Extrait du document |
————

La chasse aux logements AirBnB illégaux est lancée à Bruxelles

Airbnb – isopix

De nombreuses villes touristiques sont touchées par le phénomène AirBnB. De nombreuses habitations sont transformées en logement à louer pour quelques jours. Et Bruxelles n’y échappe pas non plus. Un règlement existe pour les éviter et les contrôles se sont intensifiés depuis cet été.

A Bruxelles, les biens proposés sur AirBnB doivent s’enregistrer auprès de la région. Les logements doivent alors respecter une série de conditions dont une limitation de location fixée à 90 jours par an, comme l’explique le journal Le Soir.

Mais si on compare les chiffres de la Ville de Bruxelles à ceux d’Insider AirBnB qui collecte les données sur les logements référencés sur le site, on remarque tout de suite qu’il y a problème. Depuis que le règlement bruxellois sur les logements AirBnB a été publié, en 2014, seulement 700 demandes ont été envoyées à la commune. Pourtant, le site de location d’hébergement privé en recense 2.217 dans cette zone.

La chasse est ouverte

Pour lutter contre ce problème, la région Bruxelloise a engagé deux inspecteurs. Depuis l’été, ils se basent sur des plaintes de riverains pour mener leurs enquêtes. Elles semblent d’ailleurs bien porter leurs fruits puisqu’une quarantaine de mises en demeure ont été envoyées au cours des derniers mois, explique Ian Calcoen, l’un des deux contrôleurs, au journal Le Soir.

————

Entrées extraites |
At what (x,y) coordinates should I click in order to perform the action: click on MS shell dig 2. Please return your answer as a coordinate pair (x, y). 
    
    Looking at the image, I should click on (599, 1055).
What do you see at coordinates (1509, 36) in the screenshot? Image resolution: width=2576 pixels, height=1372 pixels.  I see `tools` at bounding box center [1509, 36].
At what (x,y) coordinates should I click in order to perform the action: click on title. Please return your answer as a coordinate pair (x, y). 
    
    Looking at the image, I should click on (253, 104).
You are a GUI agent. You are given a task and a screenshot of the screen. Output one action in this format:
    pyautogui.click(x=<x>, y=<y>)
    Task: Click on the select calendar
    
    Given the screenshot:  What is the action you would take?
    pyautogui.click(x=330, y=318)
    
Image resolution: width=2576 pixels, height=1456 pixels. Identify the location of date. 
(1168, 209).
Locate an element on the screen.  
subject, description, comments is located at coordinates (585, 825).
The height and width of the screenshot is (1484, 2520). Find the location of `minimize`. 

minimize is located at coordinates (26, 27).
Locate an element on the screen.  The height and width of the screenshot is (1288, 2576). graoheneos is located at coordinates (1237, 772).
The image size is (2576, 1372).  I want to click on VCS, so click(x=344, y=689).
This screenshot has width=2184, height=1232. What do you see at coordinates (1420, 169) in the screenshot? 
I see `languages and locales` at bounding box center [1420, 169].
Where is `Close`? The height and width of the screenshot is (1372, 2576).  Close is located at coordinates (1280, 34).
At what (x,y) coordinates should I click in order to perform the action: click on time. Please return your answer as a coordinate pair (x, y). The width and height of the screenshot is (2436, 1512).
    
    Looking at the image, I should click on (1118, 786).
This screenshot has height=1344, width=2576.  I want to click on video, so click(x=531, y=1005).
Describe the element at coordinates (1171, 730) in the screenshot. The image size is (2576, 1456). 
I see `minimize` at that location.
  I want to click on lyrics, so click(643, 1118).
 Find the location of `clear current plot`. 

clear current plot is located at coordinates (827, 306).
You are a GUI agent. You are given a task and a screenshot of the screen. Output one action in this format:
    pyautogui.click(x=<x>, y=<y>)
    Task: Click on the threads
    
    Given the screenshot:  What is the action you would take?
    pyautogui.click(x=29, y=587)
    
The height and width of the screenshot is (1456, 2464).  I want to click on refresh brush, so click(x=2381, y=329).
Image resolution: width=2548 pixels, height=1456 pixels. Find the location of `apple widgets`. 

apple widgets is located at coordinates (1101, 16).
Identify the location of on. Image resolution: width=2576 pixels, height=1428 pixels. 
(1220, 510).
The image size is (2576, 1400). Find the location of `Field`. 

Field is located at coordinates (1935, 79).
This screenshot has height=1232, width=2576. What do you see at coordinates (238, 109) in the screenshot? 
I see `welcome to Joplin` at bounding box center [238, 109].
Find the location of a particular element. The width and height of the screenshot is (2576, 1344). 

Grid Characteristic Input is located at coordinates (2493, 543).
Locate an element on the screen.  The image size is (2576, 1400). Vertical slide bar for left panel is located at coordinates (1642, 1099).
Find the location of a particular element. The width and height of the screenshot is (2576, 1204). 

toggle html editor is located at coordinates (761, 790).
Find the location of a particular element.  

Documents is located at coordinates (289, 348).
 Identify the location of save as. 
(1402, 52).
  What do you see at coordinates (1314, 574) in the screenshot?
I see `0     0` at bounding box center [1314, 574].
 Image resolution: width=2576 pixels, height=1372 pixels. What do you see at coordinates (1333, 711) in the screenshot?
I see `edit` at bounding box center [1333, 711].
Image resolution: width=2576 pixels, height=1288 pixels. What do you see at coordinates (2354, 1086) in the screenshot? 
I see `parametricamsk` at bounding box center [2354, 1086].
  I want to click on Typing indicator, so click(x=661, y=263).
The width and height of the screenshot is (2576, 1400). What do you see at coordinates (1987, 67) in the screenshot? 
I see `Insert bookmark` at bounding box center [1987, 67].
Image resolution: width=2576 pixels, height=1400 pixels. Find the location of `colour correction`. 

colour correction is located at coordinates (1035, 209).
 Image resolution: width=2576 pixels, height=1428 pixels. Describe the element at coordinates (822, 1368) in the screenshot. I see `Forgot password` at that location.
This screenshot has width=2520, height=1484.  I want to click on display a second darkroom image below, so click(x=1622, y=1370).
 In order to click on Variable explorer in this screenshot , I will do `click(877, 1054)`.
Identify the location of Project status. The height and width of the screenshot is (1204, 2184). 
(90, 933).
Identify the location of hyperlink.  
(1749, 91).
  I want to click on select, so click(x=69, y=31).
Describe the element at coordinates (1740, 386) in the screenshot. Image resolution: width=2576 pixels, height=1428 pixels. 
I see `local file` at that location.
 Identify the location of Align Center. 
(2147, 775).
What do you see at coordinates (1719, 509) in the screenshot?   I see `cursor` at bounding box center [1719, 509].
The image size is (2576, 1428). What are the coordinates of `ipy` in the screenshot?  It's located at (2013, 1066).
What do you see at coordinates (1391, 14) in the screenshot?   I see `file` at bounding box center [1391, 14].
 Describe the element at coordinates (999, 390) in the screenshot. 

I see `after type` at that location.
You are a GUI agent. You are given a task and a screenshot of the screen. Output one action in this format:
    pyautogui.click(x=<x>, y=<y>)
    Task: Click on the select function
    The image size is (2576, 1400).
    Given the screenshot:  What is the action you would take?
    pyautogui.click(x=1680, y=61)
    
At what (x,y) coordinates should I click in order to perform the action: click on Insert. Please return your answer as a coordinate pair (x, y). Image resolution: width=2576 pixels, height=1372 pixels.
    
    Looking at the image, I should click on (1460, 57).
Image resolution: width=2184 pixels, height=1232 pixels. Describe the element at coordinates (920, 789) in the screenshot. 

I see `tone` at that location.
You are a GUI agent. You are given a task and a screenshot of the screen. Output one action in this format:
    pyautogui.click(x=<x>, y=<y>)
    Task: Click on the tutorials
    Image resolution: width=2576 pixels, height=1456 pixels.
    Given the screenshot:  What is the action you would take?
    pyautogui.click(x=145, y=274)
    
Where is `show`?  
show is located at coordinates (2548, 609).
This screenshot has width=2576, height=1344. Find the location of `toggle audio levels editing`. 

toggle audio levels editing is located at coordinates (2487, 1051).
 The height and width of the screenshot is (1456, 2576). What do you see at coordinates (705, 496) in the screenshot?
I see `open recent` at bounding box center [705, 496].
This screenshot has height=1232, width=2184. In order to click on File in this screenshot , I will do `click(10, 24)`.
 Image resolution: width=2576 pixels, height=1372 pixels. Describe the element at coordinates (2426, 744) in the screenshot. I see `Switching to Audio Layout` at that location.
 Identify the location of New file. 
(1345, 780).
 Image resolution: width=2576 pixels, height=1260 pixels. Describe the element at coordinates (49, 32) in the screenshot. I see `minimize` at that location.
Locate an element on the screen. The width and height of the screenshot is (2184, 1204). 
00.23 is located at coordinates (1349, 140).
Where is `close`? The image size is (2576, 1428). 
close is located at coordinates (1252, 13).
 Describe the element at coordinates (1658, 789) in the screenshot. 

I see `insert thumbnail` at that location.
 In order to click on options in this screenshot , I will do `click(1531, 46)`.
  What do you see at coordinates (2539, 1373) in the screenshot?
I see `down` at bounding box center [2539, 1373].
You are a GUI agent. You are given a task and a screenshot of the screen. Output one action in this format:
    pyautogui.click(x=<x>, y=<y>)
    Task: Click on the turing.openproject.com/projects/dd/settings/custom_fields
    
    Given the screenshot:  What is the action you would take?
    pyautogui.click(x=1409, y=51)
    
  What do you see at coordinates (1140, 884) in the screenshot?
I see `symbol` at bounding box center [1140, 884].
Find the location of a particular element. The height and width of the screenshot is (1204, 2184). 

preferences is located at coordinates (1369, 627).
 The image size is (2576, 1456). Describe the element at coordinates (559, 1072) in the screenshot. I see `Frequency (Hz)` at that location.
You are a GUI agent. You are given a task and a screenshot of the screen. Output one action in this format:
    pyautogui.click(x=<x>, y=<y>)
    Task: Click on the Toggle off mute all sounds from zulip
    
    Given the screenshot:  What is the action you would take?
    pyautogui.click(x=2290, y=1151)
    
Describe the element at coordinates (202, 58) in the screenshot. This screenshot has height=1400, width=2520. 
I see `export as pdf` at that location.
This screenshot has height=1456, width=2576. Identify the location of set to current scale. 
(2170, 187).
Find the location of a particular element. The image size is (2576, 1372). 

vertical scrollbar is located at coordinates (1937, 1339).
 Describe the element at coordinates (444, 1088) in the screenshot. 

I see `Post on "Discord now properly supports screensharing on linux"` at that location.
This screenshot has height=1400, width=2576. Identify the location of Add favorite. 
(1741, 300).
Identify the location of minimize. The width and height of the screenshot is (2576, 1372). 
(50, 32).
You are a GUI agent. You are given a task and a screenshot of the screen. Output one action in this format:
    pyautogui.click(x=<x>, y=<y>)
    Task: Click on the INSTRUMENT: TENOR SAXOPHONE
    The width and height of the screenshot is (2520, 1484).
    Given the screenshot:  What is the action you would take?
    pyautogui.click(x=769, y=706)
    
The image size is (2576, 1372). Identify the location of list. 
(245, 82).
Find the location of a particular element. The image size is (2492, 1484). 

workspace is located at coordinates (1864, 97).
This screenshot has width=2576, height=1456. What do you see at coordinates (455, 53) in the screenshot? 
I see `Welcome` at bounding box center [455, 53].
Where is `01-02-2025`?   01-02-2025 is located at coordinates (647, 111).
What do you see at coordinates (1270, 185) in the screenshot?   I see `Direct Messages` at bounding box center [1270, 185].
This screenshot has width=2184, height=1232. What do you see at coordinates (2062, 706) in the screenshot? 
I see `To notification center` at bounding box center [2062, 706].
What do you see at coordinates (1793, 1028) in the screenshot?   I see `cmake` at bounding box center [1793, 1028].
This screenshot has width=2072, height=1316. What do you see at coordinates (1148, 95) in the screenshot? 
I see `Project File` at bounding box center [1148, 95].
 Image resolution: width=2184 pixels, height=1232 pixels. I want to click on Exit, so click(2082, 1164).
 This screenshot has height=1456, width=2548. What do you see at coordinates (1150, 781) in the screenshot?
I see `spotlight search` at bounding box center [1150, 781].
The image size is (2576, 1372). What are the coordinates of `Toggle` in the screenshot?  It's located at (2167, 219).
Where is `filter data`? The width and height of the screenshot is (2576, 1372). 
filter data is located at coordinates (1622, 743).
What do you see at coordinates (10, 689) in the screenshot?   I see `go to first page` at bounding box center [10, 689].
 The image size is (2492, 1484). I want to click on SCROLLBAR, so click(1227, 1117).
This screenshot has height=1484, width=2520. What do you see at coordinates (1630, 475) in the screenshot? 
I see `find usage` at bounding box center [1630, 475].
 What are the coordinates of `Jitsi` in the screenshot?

————

Point d'action A |
D'après l'article sur les logements AirBnB à Bruxelles, à combien de jours par an la location de ces logements est-elle limitée ?
Point d'action B |
Poursuivez l'article sur la chasse aux logements AirBnB illégaux à Bruxelles après sa dernière phrase.

Réponse attendue A |
Elle est limitée à 90 jours par an.

Réponse attendue B |
Le propriétaire du logement a un certain délai pour remettre son bien sur le marché locatif habituel. Dans le cas contraire, une amende allant jusqu’à 100.000 euros lui sera infligée.

Mais la difficulté de ces recherches se trouve dans le système de location d’AirBnB. Même s’il est possible de voir tous les logements disponibles sur Bruxelles, il est impossible d’avoir une adresse tant qu’une réservation n’est pas validée. Lorsque les plaintes seront épuisées, il deviendra difficile de poursuivre les infractions sans la coopération de l’entreprise AirBnB.

Le problème des logements AirBnB

Louer son logement quelques jours par an sur AirBnB lorsque les propriétaires sont en congé ne pose pas de problème à la Région. Mais le problème se pose quand des personnes achètent des biens pour les louer toute l’année sur cette plateforme. Cela signifie que des personnes qui veulent habiter Bruxelles et s’y domicilier n’y ont pas accès.

La Région bruxelloise a un gros problème de logements, car il y a plus de demandes que d’offres, ce qui mène à la hausse des prix des habitations et à la location de logements non conformes et insalubres. Il est donc interdit de retirer une maison ou un appartement du parc immobilier. Et c’est pourtant ce que font les personnes qui louent à l’année leur logement sur AirBnB.